When they entered the study, participants in the Negative cluster reported less self-identification with statements describing the use of drugs to cope with stress, and during the study they reported lower levels of craving. However, despite their differences in the frequency of use, the High-Use, Sporadic and Negative clusters all attributed about 20% of their drug-use events to stress when they were asked which reasons triggered specific drug-use events during the study. Averaged over the course of the study, all clusters reported about the same amount of stress, but the High-Use clusters reported more craving, more cue exposure, more enjoyment from drug taking, and less experience of positive mood compared to the Negative cluster. Most importantly with respect to the goal of understanding the effects of stress on craving, the High-Use clusters showed strong reactivity to stress, in the form of sharply higher levels of craving during the 90 minutes after they experienced moderate to extreme stress. The Sporadic and Negative clusters also experienced increases in craving after they were stressed, but not the sharp, time-sensitive increases seen in the High-Use clusters.

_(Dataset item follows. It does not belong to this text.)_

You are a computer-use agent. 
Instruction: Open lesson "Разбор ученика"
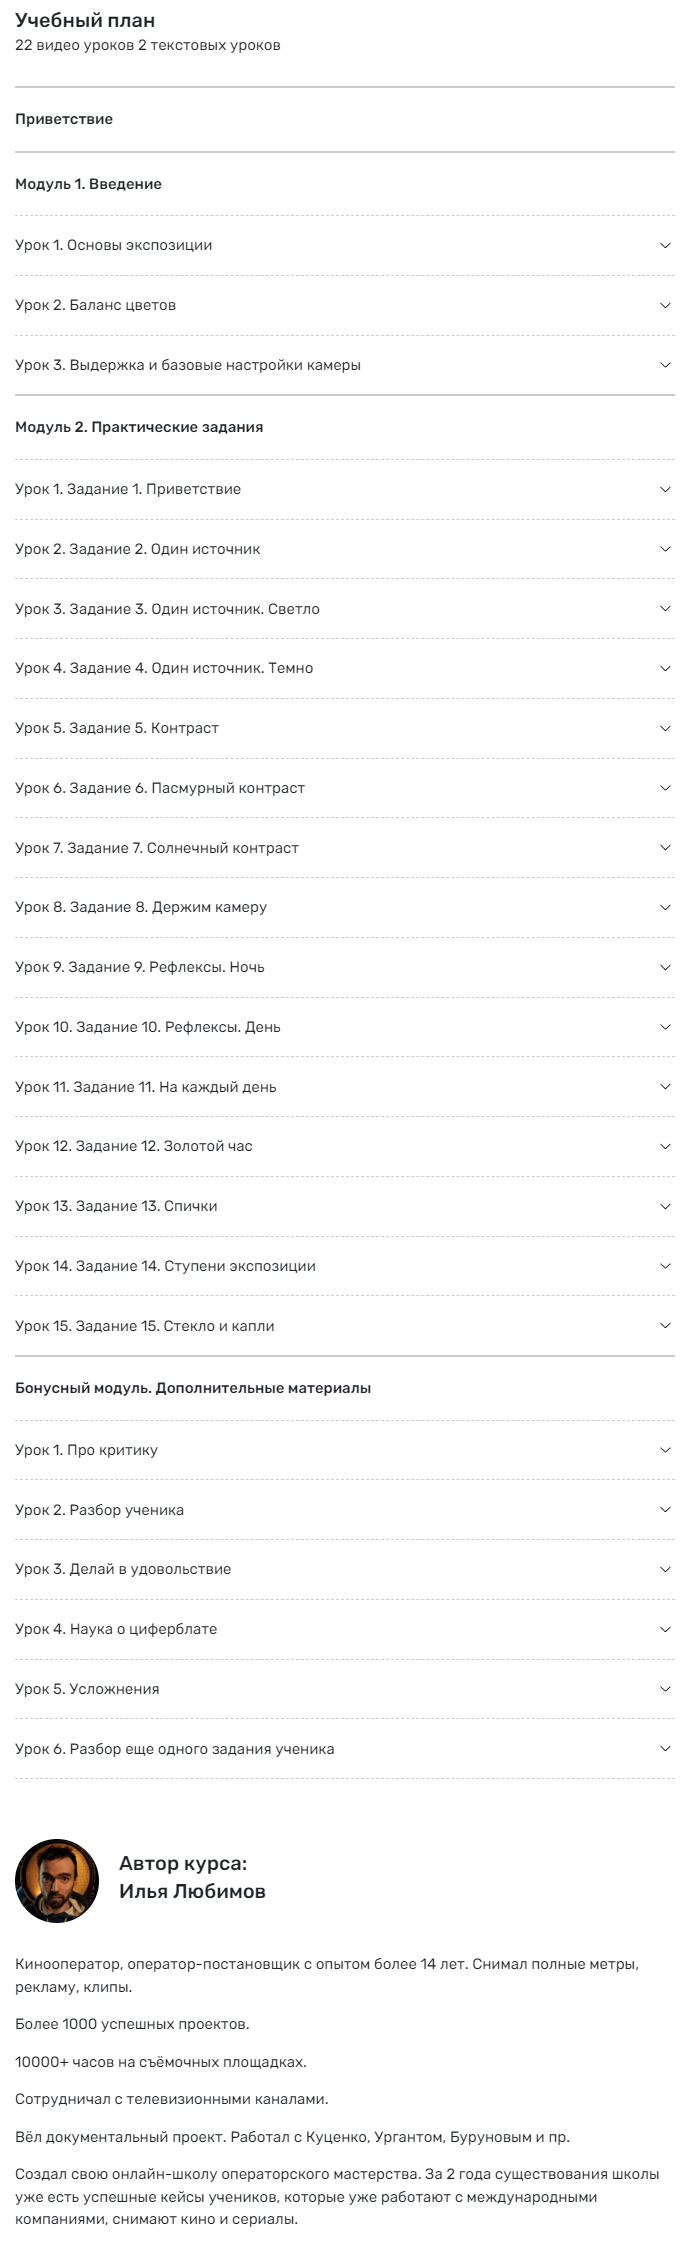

Perhaps the most striking finding regarding the Sporadic cluster is that they were more likely than the others to attribute drug-use events to being asked to use by someone else. This trigger was also reported occasionally in the High-Use clusters, but rarely in the Negative cluster. It is not clear if participants in the Negative cluster were asked to use less frequently or if they were less responsive to being asked, but this finding suggests that understanding more about how social interactions (Pelloux et al. 2019) and social networks (Latkin et al. 1999; Linton et al. 2016) can deter or facilitate drug use might be especially important in those who use sporadically.

There are several potential limitations or drawbacks of the study and analysis. The present analyses are consistent with the aims the study was designed to achieve, but they were not formally planned and should therefore be considered exploratory. Sampling of participants and assignment of medication (buprenorphine versus methadone) were not random. However, the sample was broadly representative of people with opioid-use disorder in the Baltimore area, and the selection of medication was naturalistic in that people who have a preference for a specific medication generally seek a treatment program that offers the medication they want. The EMA and questionnaire data consist of self-report, which can potentially be unreliable but still offers the best window into people’s personal experiences. The EMA procedure and drug testing schedule were demanding, so the results might not apply to people who would not join or complete this kind of study. Although we focused on craving in this study, about 8% of participants reported no craving during the study, and our clinical experience indicates that certain people with opioid or cocaine use disorders explicitly state that they never experience craving. It is unclear whether the small to medium-sized effects reported here would be useful for prognostic or treatment-tailoring purposes.

Despite these limitations, we believe that our findings provide valid and useful insights into behavioral processes that are not easily accessible by any other method. The cluster-based findings described here extend our previous reports that showed relationships between stress, craving, and drug use in the sample as a whole (Furnari et al. 2015; Preston et al. 2017; 2018a; b); the present results clarify that these relationships differ between certain subgroups of patients who share specific patterns of drug use. We believe the results presented here and in our earlier paper (Panlilio et al. 2020) demonstrate the utility of cluster analysis for achieving two central aims of addiction research: obtaining a qualitative measure of treatment success, and identifying prototypical patterns of behavior. This approach is especially useful when combined with intensive longitudinal measures, but we suggest that it would be a valuable tool in any analysis that involves sequences of drug use.